The analysis of the duty to defend begins with an examination of the facts and the policy. It is necessary to determine, however, what facts an insurer must, or can, review when determining its defense obligation in a particular jurisdiction. Is the examination of the facts limited to those stated in the lawsuit or can information extrinsic to the lawsuit be consulted?

While it is universally accepted that the duty to defend is broader than the duty to indemnify, jurisdictions differ as to what information can be used to determine that duty. For instance, in an “eight-corners” state, the decision to defend must be based on a review of the policy and the lawsuit. Use of information outside of the complaint is generally not permitted. In other states, information extrinsic to the complaint must be considered.  In some cases, this information can be used to defeat coverage as well as afford it. In other cases, the information can be used only to afford coverage.

So, while it appears that the defense duty is broad because only a potential for coverage need be established, an eight-corners state restricts the amount of information that can be examined.  Does this restriction detract from the axiom that the duty to defend is broader than the duty to indemnify when only limited information can be used?

Common rationale for rejecting the eight-corners rule can be persuasive. First, the denial of a defense based on information restricted to the lawsuit would appear to be contrary to the broad duty to defend which is universally recognized; and, second, the decision to defend, or not, would be based on the pleadings which could be limited in its recitation of the facts and be subject to “the pleading strategies, whims, and vagaries of third party claimants to control the rights of parties to an insurance contract.”[1]

On March 21, 2013, a federal district court in Texas ruled that the duty to defend and duty to indemnify are distinct duties under Texas law and that one can exist without the other.  Colony Ins. Co. v. Price, 2013 U.S. Dist. LEXIS 38952 (N.D. Tex. Mar. 21, 2013).

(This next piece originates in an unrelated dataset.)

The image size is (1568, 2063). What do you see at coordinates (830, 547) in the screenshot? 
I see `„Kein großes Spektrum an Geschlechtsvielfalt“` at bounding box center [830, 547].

Citing the Supreme Court of Texas in D.R. Horton-Tex., Ltd. v. Markel Inter’l Ins. Co, 300 S.W.3d 740, 743, the Colony court stated that “although the duty to defend is ‘strictly circumscribed by the eight-corners doctrine, it is well settled that the facts actually established in the underlying suit control the duty to indemnify.’” Colony 13-14

Is the duty to defend truly broader than the duty to indemnify if determination of the duty to defend is “strictly circumscribed by the eight-corners doctrine?”  To answer this question, it is helpful to distinguish the “potential v. actual” criterion for determining duties from any constraints on the information to which this criterion can be applied.

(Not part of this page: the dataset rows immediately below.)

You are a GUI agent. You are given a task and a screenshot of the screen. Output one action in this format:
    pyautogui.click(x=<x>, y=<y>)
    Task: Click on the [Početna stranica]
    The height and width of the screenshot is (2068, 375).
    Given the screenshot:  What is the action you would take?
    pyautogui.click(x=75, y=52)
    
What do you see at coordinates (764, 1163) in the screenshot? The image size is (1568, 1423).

When the duty to defend must be determined from the lawsuit only and not from extrinsic information, it is possible that no duty to defend exists given the way the lawsuit is drafted.  On the other hand, there may be a duty to indemnify because it can be determined based on information outside of the complaint.

In D.R. Horton-Texas, Ltd., the Court ruled that the defense and indemnity duties are independent of each other and that an indemnity duty can exist without a defense duty: “We hold that even if Markel has no duty to defend D.R. Horton, it may still have a duty to indemnify… That determination hinges on the facts established and the terms and conditions of the CGL policy.” D.R. Horton 744.

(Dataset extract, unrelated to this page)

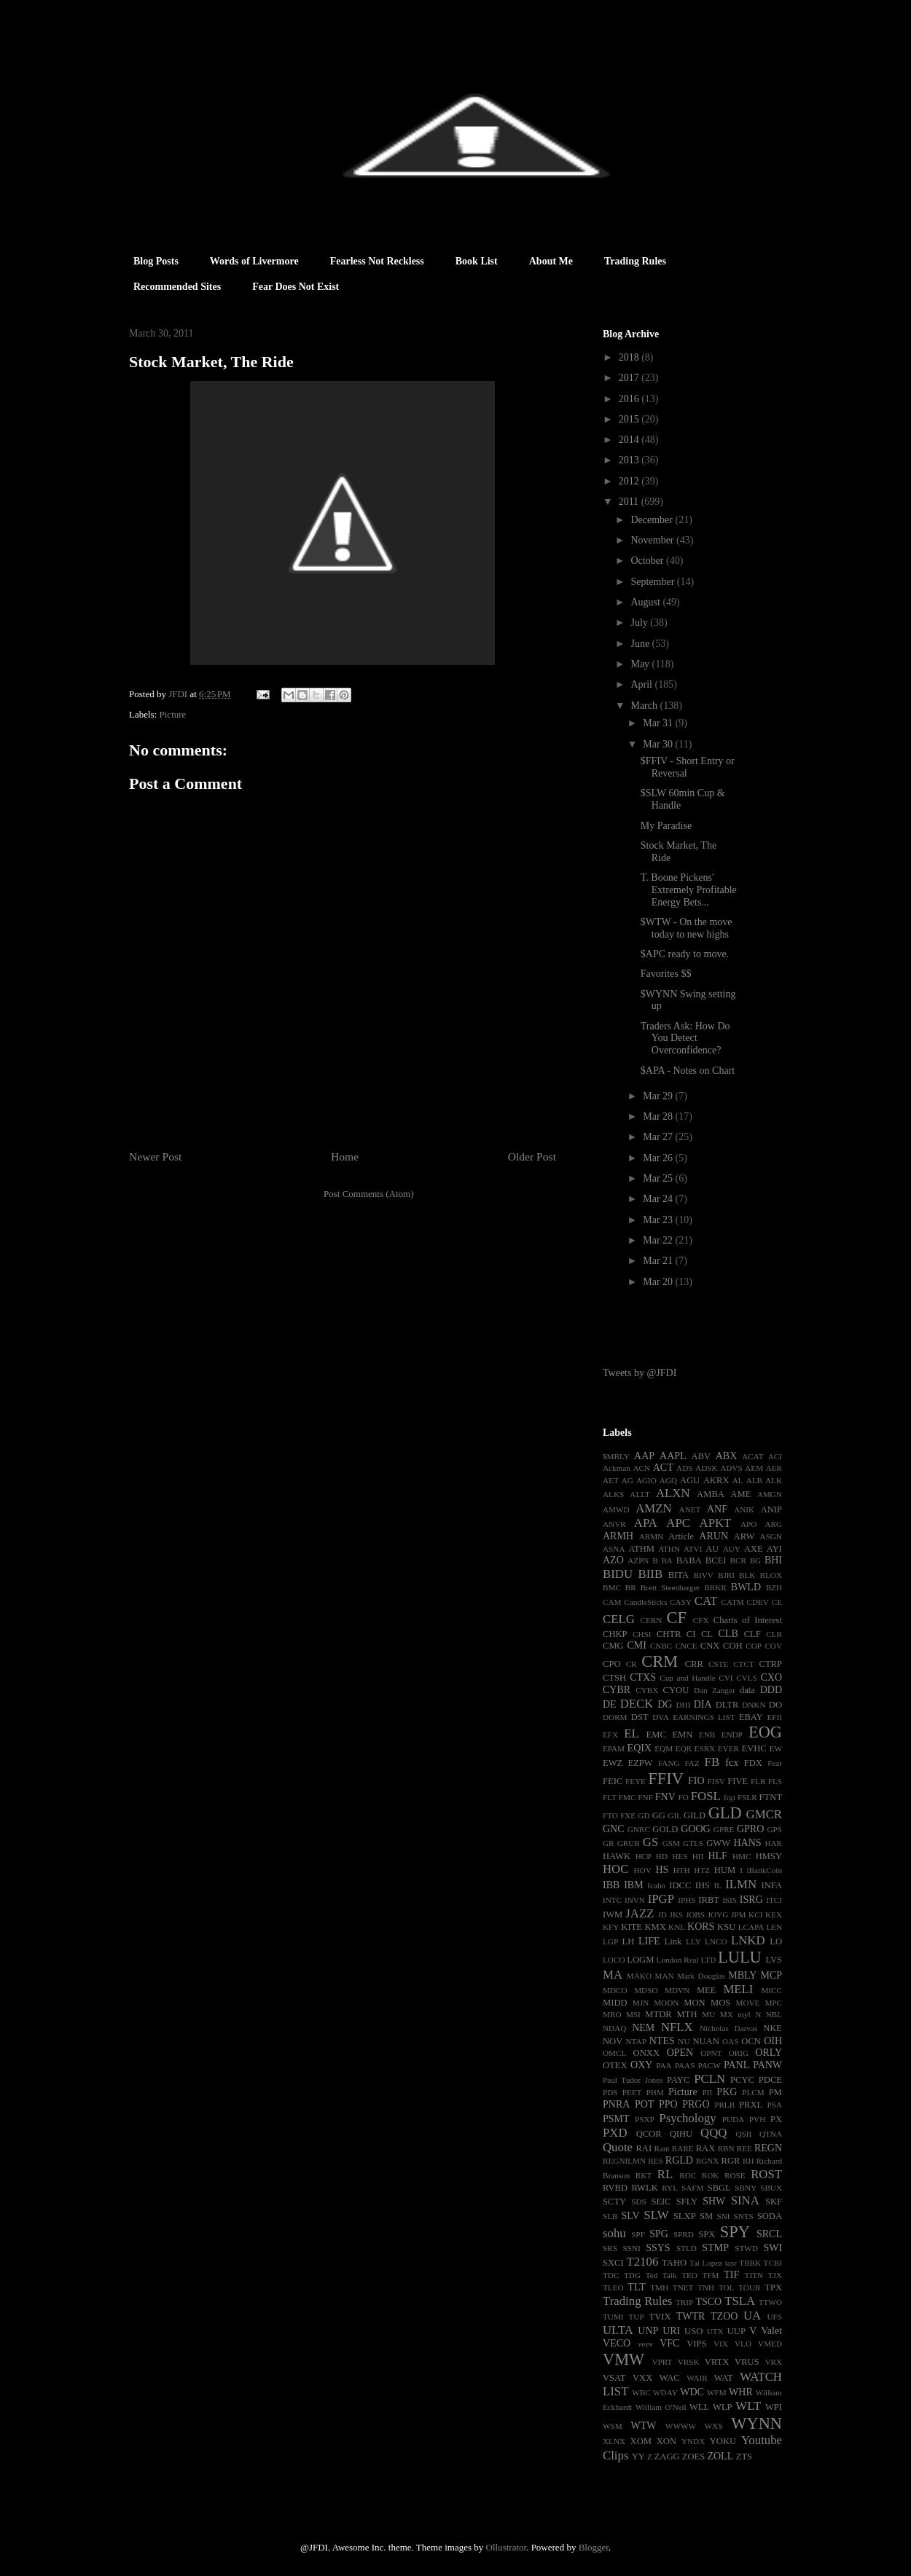 The image size is (911, 2576). Describe the element at coordinates (639, 1913) in the screenshot. I see `JAZZ` at that location.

Hence, the anomaly…the duty to defend is broader than the duty to indemnify, but in an eight-corners jurisdiction, the information used to determine the duty to defend is limited. And while the duty to indemnify is narrower, the information used to determine that duty is broad. Since the duties exist independent of each other, it is possible to have a duty to indemnify without a duty to defend.

[1] Randy Maniloff and Jeffrey Stempel quoting from M. Mooney Corp. v. U.S. Fid. & Guar. Co., 618 A.2d 793, 797 (N.H. 1992), General Liability Insurance Coverage/Key Issues in Every State (New York, NY: Oxford University Press, Inc. 2011) 71.